- [Available records]:
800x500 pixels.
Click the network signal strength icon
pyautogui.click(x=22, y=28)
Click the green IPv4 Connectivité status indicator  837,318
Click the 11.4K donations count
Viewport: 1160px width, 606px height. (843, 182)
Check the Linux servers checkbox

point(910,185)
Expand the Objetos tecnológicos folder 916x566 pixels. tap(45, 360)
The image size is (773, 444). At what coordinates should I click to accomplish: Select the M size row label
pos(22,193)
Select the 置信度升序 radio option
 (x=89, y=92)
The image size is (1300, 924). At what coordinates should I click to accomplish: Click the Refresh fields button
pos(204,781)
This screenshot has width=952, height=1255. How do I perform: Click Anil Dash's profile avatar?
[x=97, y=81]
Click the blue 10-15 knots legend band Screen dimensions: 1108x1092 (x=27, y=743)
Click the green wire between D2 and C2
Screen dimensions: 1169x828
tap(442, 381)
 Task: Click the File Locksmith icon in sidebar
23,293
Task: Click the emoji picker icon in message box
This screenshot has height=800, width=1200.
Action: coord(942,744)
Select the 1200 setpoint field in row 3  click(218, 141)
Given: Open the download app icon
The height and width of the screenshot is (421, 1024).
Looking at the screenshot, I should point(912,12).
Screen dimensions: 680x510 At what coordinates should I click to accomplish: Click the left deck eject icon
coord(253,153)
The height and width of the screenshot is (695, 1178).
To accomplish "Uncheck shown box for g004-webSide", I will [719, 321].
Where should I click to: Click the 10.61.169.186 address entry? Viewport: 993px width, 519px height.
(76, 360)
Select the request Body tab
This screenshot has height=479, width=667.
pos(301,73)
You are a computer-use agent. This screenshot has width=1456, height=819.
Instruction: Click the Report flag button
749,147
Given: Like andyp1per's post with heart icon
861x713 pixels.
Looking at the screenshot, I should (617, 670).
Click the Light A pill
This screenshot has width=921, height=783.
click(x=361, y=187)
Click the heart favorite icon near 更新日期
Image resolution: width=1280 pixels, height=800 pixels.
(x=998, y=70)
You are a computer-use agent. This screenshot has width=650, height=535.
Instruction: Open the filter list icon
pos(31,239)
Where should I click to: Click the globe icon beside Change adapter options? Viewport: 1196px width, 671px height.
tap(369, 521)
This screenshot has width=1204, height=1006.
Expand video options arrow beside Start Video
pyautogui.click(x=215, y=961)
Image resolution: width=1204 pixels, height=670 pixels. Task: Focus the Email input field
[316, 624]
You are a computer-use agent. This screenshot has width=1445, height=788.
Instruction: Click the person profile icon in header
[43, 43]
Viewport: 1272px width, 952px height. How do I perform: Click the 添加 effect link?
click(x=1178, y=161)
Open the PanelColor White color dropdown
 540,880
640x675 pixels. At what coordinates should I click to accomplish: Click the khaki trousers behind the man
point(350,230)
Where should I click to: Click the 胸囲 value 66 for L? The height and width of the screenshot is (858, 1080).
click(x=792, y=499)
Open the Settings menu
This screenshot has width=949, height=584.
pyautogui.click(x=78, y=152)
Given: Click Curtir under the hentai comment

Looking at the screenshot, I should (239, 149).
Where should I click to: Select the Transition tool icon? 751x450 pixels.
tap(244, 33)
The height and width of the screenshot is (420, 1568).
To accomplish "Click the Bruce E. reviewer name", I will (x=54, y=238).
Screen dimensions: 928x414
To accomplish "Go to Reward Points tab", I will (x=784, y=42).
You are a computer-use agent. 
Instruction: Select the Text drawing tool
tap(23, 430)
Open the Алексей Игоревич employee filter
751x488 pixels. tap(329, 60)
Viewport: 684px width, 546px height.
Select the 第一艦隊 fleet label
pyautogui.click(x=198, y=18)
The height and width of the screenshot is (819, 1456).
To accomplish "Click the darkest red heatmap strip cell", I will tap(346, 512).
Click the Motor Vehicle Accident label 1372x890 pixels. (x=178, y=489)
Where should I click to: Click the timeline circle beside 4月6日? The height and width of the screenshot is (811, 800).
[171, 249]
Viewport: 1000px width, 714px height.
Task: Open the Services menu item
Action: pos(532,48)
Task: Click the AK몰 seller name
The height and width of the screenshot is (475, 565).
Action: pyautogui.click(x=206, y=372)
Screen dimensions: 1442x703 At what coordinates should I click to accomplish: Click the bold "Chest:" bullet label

- [Brief]:
Can you copy all of the rows above, line for line, without changing anything?

- [Task output]:
800x500 pixels.
Click the network signal strength icon
pyautogui.click(x=22, y=28)
Click the green IPv4 Connectivité status indicator  837,318
Click the 11.4K donations count
Viewport: 1160px width, 606px height. (843, 182)
Check the Linux servers checkbox

point(910,185)
Expand the Objetos tecnológicos folder 916x566 pixels. tap(45, 360)
The image size is (773, 444). At what coordinates should I click to accomplish: Select the M size row label
pos(22,193)
Select the 置信度升序 radio option
 (x=89, y=92)
The image size is (1300, 924). At what coordinates should I click to accomplish: Click the Refresh fields button
pos(204,781)
This screenshot has width=952, height=1255. How do I perform: Click Anil Dash's profile avatar?
[x=97, y=81]
Click the blue 10-15 knots legend band Screen dimensions: 1108x1092 (x=27, y=743)
Click the green wire between D2 and C2
Screen dimensions: 1169x828
tap(442, 381)
 Task: Click the File Locksmith icon in sidebar
23,293
Task: Click the emoji picker icon in message box
This screenshot has height=800, width=1200.
Action: coord(942,744)
Select the 1200 setpoint field in row 3  click(218, 141)
Given: Open the download app icon
The height and width of the screenshot is (421, 1024).
Looking at the screenshot, I should point(912,12).
Screen dimensions: 680x510 At what coordinates should I click to accomplish: Click the left deck eject icon
coord(253,153)
The height and width of the screenshot is (695, 1178).
To accomplish "Uncheck shown box for g004-webSide", I will [719, 321].
Where should I click to: Click the 10.61.169.186 address entry? Viewport: 993px width, 519px height.
(76, 360)
Select the request Body tab
This screenshot has height=479, width=667.
pos(301,73)
You are a computer-use agent. This screenshot has width=1456, height=819.
Instruction: Click the Report flag button
749,147
Given: Like andyp1per's post with heart icon
861x713 pixels.
Looking at the screenshot, I should (617, 670).
Click the Light A pill
This screenshot has width=921, height=783.
click(x=361, y=187)
Click the heart favorite icon near 更新日期
Image resolution: width=1280 pixels, height=800 pixels.
(x=998, y=70)
You are a computer-use agent. This screenshot has width=650, height=535.
Instruction: Open the filter list icon
pos(31,239)
Where should I click to: Click the globe icon beside Change adapter options? Viewport: 1196px width, 671px height.
tap(369, 521)
This screenshot has width=1204, height=1006.
Expand video options arrow beside Start Video
pyautogui.click(x=215, y=961)
Image resolution: width=1204 pixels, height=670 pixels. Task: Focus the Email input field
[316, 624]
You are a computer-use agent. This screenshot has width=1445, height=788.
Instruction: Click the person profile icon in header
[43, 43]
Viewport: 1272px width, 952px height. How do I perform: Click the 添加 effect link?
click(x=1178, y=161)
Open the PanelColor White color dropdown
 540,880
640x675 pixels. At what coordinates should I click to accomplish: Click the khaki trousers behind the man
point(350,230)
Where should I click to: Click the 胸囲 value 66 for L? The height and width of the screenshot is (858, 1080).
click(x=792, y=499)
Open the Settings menu
This screenshot has width=949, height=584.
pyautogui.click(x=78, y=152)
Given: Click Curtir under the hentai comment

Looking at the screenshot, I should (239, 149).
Where should I click to: Select the Transition tool icon? 751x450 pixels.
tap(244, 33)
The height and width of the screenshot is (420, 1568).
To accomplish "Click the Bruce E. reviewer name", I will (x=54, y=238).
Screen dimensions: 928x414
To accomplish "Go to Reward Points tab", I will (x=784, y=42).
You are a computer-use agent. 
Instruction: Select the Text drawing tool
tap(23, 430)
Open the Алексей Игоревич employee filter
751x488 pixels. tap(329, 60)
Viewport: 684px width, 546px height.
Select the 第一艦隊 fleet label
pyautogui.click(x=198, y=18)
The height and width of the screenshot is (819, 1456).
To accomplish "Click the darkest red heatmap strip cell", I will tap(346, 512).
Click the Motor Vehicle Accident label 1372x890 pixels. (x=178, y=489)
Where should I click to: Click the timeline circle beside 4月6日? The height and width of the screenshot is (811, 800).
[171, 249]
Viewport: 1000px width, 714px height.
Task: Open the Services menu item
Action: pos(532,48)
Task: Click the AK몰 seller name
The height and width of the screenshot is (475, 565).
Action: pyautogui.click(x=206, y=372)
Screen dimensions: 1442x703 At what coordinates should I click to accomplish: Click the bold "Chest:" bullet label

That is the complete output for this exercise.